Records for the task:
____

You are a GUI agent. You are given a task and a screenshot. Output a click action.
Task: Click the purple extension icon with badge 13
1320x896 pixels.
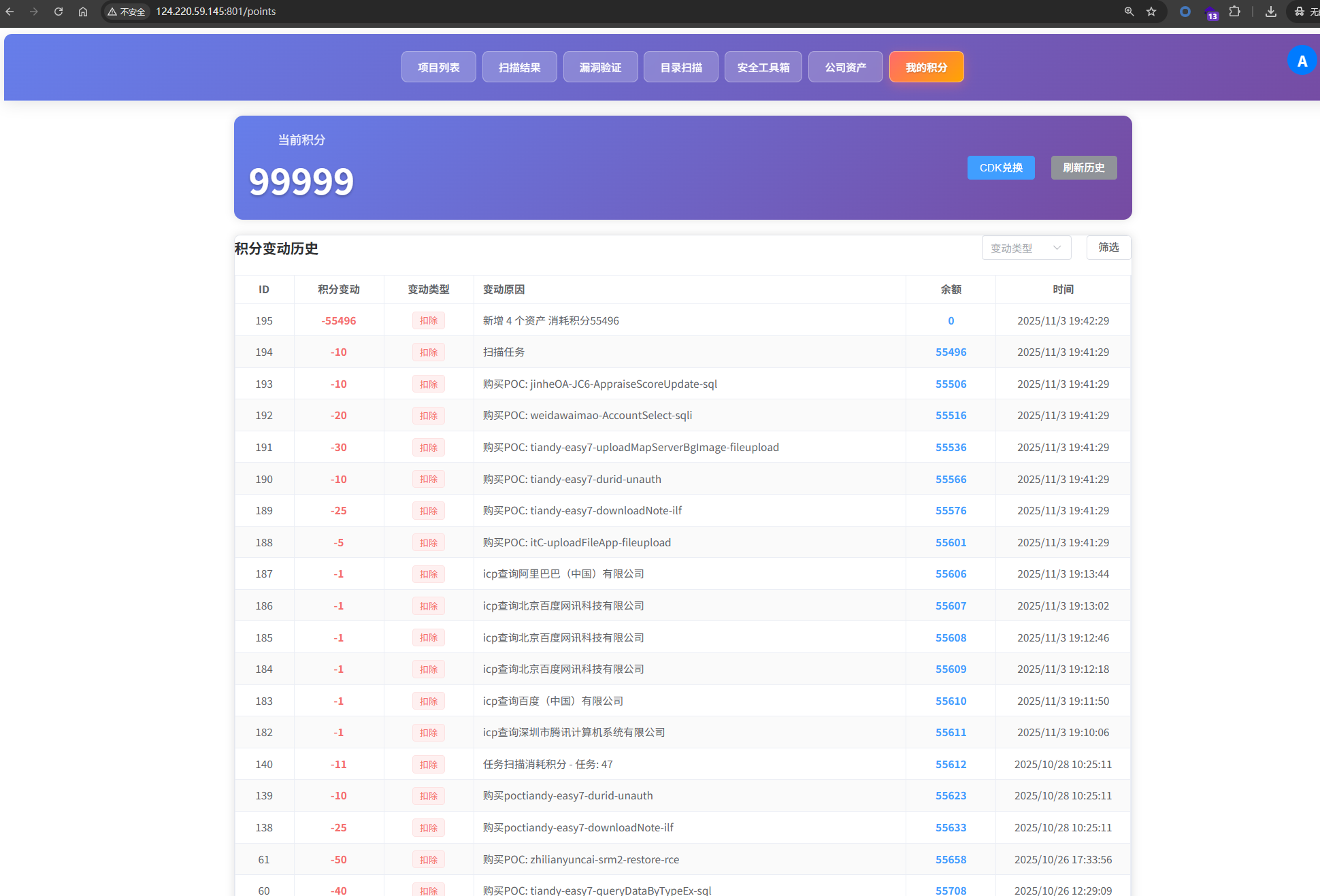1211,12
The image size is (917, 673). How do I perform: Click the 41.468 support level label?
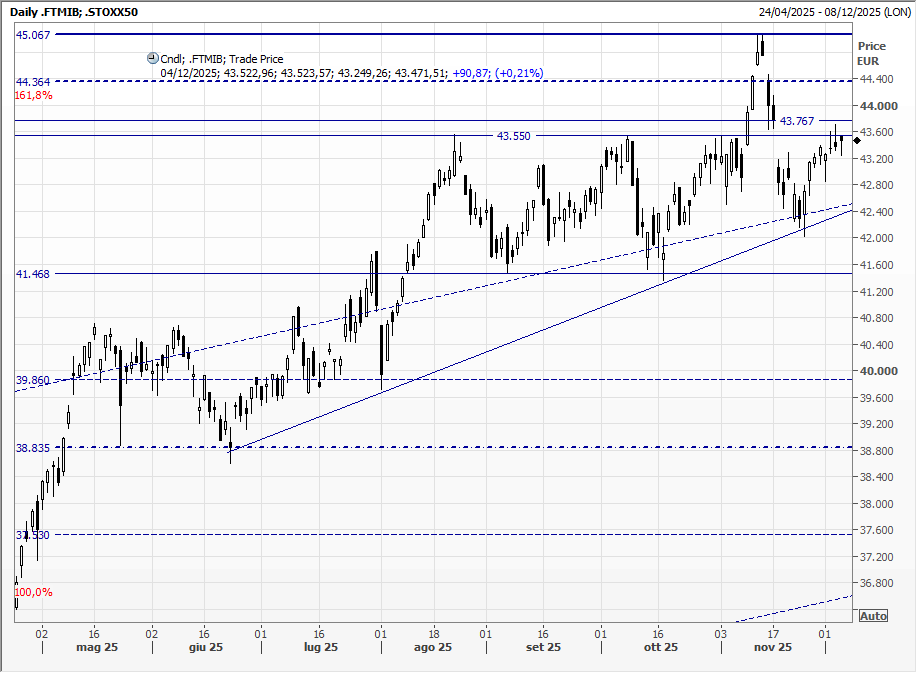[33, 274]
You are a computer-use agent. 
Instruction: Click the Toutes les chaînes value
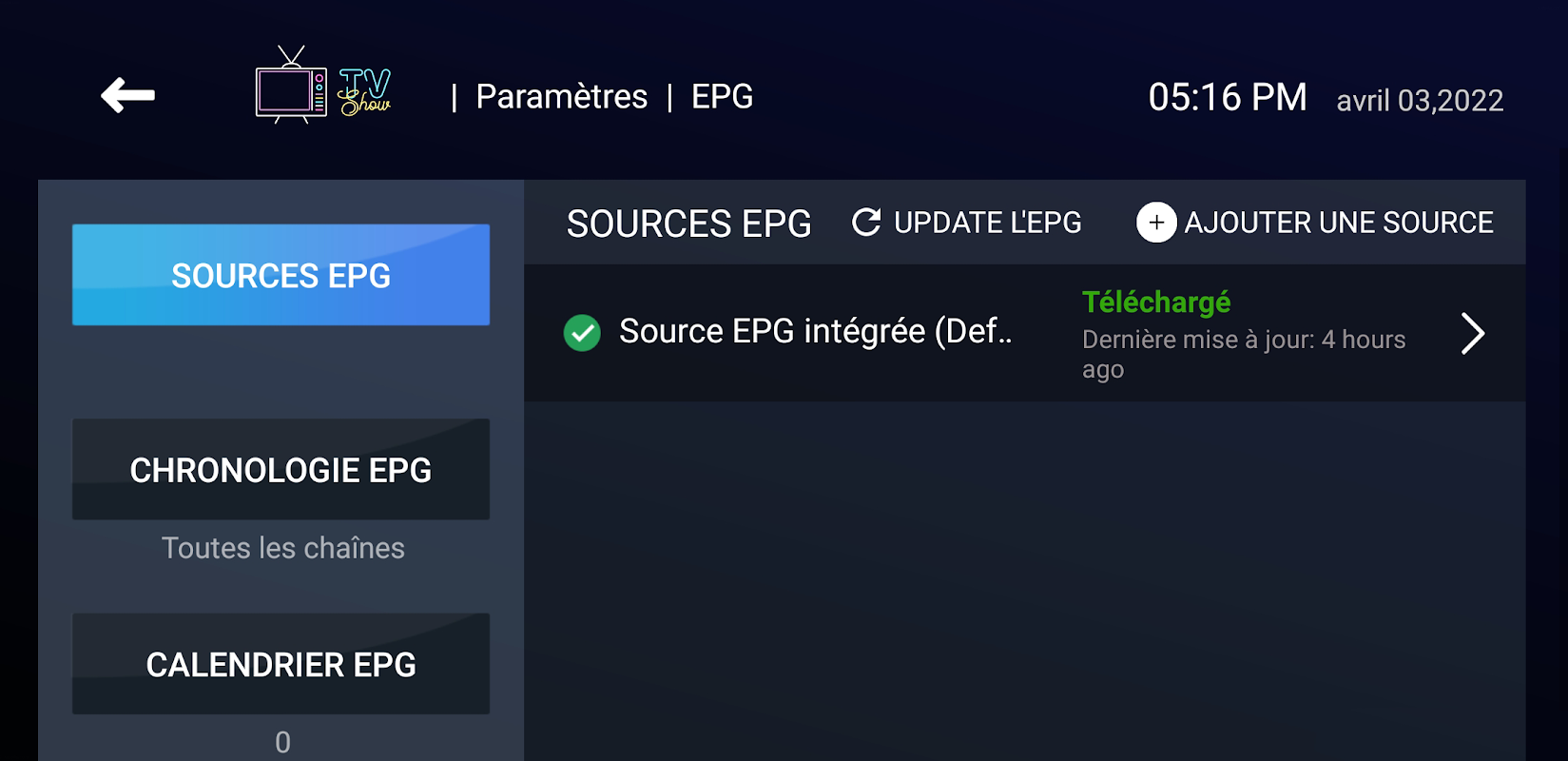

____

Problem to solve: Reproduce every record above exactly as given, excluding pictures from the result.

Reply:
You are a GUI agent. You are given a task and a screenshot. Output a click action.
Task: Click the purple extension icon with badge 13
1320x896 pixels.
1211,12
The image size is (917, 673). How do I perform: Click the 41.468 support level label?
[33, 274]
You are a computer-use agent. 
Instruction: Click the Toutes les chaînes value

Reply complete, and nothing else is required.